Objective: Candidaemia is a life-threatening infectious disease, associated with septic shock, multiple organ failure, and a high mortality rate. In France, reported data on the incidence of ICU-acquired candidaemia and the causative Candida species are scarce. The objective of this study was to determine temporal trends in epidemiology and risk factors of intensive care unit-acquired candidaemia (ICU-Cand) and ICU mortality among a very large population of ICU patients.

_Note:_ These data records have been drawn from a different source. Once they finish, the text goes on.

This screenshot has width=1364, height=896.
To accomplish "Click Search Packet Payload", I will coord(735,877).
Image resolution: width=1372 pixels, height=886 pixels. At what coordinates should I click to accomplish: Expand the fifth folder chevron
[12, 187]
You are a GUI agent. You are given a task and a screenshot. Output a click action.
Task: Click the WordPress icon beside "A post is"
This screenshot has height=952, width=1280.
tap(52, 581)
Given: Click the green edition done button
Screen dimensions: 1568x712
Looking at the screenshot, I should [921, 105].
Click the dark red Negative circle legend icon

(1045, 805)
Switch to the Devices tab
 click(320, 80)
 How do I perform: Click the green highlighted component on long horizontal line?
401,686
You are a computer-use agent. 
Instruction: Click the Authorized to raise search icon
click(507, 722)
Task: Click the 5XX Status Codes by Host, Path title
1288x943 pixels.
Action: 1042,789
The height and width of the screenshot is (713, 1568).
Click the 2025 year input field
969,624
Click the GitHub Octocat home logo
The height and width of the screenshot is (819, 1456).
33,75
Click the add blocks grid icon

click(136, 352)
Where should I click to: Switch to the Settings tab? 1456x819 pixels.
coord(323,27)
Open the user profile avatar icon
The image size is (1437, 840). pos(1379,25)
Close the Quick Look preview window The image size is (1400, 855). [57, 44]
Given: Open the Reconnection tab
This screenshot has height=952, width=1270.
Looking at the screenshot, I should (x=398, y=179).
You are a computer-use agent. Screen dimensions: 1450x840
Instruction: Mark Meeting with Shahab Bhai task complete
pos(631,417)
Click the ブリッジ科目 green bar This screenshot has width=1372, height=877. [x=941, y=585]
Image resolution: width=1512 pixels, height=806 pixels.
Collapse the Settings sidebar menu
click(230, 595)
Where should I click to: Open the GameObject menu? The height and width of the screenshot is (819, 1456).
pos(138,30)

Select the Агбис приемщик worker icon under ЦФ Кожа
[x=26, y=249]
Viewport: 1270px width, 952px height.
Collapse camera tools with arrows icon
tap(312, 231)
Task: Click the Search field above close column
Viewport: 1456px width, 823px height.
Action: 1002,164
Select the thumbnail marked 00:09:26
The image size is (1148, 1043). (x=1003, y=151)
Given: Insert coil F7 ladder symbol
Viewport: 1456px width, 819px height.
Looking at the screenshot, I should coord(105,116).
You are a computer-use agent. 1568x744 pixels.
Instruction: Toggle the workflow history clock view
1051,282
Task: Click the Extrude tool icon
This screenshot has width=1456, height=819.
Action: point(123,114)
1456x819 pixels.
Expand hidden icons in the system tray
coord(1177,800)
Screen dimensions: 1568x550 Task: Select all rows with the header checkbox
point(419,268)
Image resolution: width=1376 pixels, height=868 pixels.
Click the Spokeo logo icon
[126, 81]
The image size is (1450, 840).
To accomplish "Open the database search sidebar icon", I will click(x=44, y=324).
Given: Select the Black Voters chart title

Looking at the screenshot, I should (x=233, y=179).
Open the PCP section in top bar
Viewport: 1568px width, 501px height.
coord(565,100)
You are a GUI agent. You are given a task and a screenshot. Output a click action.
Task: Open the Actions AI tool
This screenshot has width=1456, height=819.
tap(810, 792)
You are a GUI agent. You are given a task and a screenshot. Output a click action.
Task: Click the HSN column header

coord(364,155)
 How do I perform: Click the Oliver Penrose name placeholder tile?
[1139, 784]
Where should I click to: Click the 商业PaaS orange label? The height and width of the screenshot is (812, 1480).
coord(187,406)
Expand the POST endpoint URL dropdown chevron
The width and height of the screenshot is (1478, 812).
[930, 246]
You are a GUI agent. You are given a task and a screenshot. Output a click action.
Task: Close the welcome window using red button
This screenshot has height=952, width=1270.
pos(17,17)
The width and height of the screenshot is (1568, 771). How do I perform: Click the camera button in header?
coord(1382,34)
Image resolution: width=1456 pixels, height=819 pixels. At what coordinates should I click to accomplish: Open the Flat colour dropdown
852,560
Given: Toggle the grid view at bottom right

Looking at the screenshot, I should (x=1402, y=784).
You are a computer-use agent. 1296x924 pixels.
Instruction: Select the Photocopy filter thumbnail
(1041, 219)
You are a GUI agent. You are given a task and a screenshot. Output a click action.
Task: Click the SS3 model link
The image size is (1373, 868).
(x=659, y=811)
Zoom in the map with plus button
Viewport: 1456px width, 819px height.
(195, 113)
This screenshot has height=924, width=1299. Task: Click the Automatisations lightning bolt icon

Method: Demographics, patient risk factors, invasive device exposure and nosocomial infection in ICU patient were collected from 2004 to 2013 in a national network of 213 ICUs: REA-RAISIN. Incidence and risk factors for candidaemia and ICU mortality were assessed.
Results: Out of 246,459 ICU patients, 851 developed an ICU-cand, representing 0.3 per 1000 patients-days. The incidence rose sharply over time. Candida albicans was the main species. The overall and ICU mortality was 52.4% in ICU-cand patients. The main risk factors of ICU-cand were length of stay, severity of illness and antimicrobial therapy at ICU admission, immune status and use of invasive procedure. ICU-cand was an independent risk factor of mortality (OR: 1.53; 95%CI [1.40-1.70]); in a sub-group analysis, independent effects on mortality were observed with C. albicans (OR: 1.45 [1.23-1.71]), Candida tropicalis (OR: 2.11 [1.31-3.39]) and "other" Candida species (OR: 1.64 [1.09-2.45]).
Conclusion: ICU candidaemia ranked sixth among bloodstream infections, and its average annual incidence was 0.3 per 1000 patients days. Despite of new therapy and international recommendation, the incidence rose sharply during the study period, and ICU mortality remained high.
Keywords: Candidaemia; Epidemiology; ICU.